The wasabi you think you’re eating isn’t wasabi
Maybe it’s free pistachio ice cream that turned?
Oh, it’s a fine day indeed at stately Boing Boing Manor. Green stains everywhere and Rob continuously yelling “WASSSSSAAAAABI” to anybody who walks through the door.
True Vanilla contains more than 200 aromatic substances, and depending on the fermentation process a hell lot of other compounds adding to the taste as well. Vanillin is but one of those. It is double blind test provable that one can distinguish the two. If you can’t, I am really sorry for you. You might not know what you are missing, but it would really be a loss.
I need the CCTV of this. Right nao.
America’s Test Kitchen recently looked at this very thing. (you have to subscribe to see the results, but not to read the summary (click read more), which is the relevant bit here):
Cyclones, theft, petrochemicals, market swings—vanilla is anything but boring. We delve into this fascinating world and find the best products for your kitchen.
It’s just an observation not a condimentation.
WTF is this Wasabi day at the BoingBoing offices?
Wasabi Wednesday?
Uh, are you sure there is that much fake wasabi out there? A quick Amazon search for wasabi found the first and third items claim to be 100% pure wasabi, or wasabi with some well known preservatives.
A professor at UBC developed a method to farm wasabi commercially recently; A company here is growing it now. https://wasabihealth.com/
If you are bothered by the fake wasabi, do not ask about the calamari.

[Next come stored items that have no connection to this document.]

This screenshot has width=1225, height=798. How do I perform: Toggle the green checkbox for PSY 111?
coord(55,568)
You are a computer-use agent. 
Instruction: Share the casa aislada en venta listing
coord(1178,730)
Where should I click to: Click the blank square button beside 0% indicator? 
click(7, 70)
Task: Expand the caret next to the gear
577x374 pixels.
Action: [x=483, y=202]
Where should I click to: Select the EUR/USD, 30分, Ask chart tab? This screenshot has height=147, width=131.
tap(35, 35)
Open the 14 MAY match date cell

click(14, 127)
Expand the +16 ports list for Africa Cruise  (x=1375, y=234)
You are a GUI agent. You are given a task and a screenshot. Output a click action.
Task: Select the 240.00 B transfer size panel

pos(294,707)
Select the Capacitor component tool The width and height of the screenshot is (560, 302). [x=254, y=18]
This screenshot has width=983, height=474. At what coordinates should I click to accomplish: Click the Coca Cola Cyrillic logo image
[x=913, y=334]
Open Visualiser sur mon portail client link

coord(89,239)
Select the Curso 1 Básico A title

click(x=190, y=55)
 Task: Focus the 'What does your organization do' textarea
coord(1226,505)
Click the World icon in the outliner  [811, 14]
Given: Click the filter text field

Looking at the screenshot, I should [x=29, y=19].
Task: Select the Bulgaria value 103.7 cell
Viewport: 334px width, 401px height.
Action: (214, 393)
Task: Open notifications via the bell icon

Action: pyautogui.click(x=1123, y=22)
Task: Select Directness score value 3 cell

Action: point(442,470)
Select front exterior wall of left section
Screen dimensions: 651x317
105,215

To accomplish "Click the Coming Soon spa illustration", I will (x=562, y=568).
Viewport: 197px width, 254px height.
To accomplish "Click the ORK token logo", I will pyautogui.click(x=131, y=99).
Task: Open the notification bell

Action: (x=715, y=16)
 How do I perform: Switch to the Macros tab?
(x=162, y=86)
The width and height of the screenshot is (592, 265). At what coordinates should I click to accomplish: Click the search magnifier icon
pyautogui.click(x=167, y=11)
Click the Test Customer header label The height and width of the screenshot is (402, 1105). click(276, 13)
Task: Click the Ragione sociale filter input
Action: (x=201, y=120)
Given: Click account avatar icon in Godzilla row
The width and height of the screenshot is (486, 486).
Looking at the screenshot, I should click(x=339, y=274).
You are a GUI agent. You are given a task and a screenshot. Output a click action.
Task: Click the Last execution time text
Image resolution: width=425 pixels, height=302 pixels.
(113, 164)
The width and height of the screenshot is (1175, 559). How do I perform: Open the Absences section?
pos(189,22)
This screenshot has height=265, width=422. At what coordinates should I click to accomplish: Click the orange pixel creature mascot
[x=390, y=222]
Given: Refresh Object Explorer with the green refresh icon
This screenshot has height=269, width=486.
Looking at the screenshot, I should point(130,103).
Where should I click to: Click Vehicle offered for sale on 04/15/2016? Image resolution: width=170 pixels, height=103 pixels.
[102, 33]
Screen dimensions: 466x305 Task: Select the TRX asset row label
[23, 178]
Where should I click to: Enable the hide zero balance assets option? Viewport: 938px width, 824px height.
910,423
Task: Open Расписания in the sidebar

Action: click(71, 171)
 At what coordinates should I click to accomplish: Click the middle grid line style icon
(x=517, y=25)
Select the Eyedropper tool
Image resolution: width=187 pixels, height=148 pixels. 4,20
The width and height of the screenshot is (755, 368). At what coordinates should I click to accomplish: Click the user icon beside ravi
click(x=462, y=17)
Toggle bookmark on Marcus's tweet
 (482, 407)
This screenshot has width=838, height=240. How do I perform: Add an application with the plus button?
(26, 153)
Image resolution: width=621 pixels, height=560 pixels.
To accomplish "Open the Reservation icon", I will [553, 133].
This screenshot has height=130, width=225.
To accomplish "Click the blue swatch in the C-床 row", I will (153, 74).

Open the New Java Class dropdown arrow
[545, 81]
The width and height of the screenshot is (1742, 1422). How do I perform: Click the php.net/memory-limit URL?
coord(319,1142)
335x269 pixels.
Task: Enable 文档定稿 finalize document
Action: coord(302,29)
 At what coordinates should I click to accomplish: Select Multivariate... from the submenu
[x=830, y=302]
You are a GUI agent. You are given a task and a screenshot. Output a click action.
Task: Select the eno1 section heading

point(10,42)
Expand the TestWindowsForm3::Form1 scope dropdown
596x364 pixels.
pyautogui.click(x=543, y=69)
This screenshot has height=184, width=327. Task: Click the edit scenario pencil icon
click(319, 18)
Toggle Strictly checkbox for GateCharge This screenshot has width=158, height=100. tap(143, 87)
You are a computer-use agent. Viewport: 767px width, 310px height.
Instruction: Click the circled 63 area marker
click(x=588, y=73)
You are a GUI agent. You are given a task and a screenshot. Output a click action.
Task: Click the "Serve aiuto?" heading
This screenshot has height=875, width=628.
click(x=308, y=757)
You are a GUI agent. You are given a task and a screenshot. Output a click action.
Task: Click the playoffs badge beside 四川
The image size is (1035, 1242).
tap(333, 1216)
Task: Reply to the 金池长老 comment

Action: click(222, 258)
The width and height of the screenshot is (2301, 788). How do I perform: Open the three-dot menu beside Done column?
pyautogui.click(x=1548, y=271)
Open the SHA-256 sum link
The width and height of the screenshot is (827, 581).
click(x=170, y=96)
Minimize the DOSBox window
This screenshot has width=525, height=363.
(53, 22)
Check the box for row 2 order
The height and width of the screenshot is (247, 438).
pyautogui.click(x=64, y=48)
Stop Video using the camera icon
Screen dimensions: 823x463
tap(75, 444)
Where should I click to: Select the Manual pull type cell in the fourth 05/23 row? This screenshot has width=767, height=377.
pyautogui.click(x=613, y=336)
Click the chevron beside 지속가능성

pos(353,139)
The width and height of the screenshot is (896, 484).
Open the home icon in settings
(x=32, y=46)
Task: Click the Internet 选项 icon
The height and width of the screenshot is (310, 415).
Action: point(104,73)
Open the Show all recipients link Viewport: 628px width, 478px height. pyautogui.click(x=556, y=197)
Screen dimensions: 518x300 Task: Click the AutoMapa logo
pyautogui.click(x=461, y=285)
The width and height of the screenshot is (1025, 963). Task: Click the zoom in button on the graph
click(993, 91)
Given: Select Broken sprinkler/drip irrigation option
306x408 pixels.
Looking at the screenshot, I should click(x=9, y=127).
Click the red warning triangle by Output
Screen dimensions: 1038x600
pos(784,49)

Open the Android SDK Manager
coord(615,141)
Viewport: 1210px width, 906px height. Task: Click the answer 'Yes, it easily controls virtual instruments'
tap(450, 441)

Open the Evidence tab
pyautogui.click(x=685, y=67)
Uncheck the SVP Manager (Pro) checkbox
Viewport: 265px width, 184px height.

A farm near the Oregon Coast grows wasabi. They sell the whole root in local stores for jesushchristwhatthehell a pound. It’s different than the horseradish and mustard oil green paste, but not so much better that I will buy the real stuff very often.
And don’t buy it from the mohel
I sprung for fresh, real wasabi for New Years this year. It is indeed better than the paste, but not earth-shakingly better. The taste is fresher, “greener,” and the wasabi burn lasts less than second. It’s there-and-gone, rather than lingering for a minute in your sinuses.
It only sounds expensive by the pound. You only need 1-2 ounces for a group of 14 people ravaging a huge feast of sushi.
And don’t buy it from the mohel
I am so very glad someone else has had the thought that calamari rings resemble foreskins! Lol I really thought it was only me!
Having had real freshly-grated wasabi, I will say, it’s much better and quite different, IMHO, than pseudo wasabi paste. Which I consume regularly. But I’ll take he real thing any day, especially if I’m eating elite-caliber sushi.
Uh, are you sure there is that much fake wasabi out there? A quick Amazon search for wasabi found the first and third items claim to be 100% pure wasabi, or wasabi with some well known preservatives.
They are not expensive either.
That’s not fresh wasabi, that says powdered wasabi. Pretty sure the real thing would be a fresh root that you grate, just like horseradish.
Thanks for the link. I find it (extremely) misleading to test extracts, TBH. Also, rating what you like best is likely to be biased based on what you are used to. Many people like the taste of pure vanillin, but they could tell the difference to real vanilla anyways.
And they could learn to like the nuances and complexity.
Just FTR, I worked in Madagascar in 2005/2006. The country and it’s population are getting poorer since then.
The first time I had wasabi was the time I realized quickly that it wasn’t avocado.
I’ve had two family members make that mistake. Both to hilarious results.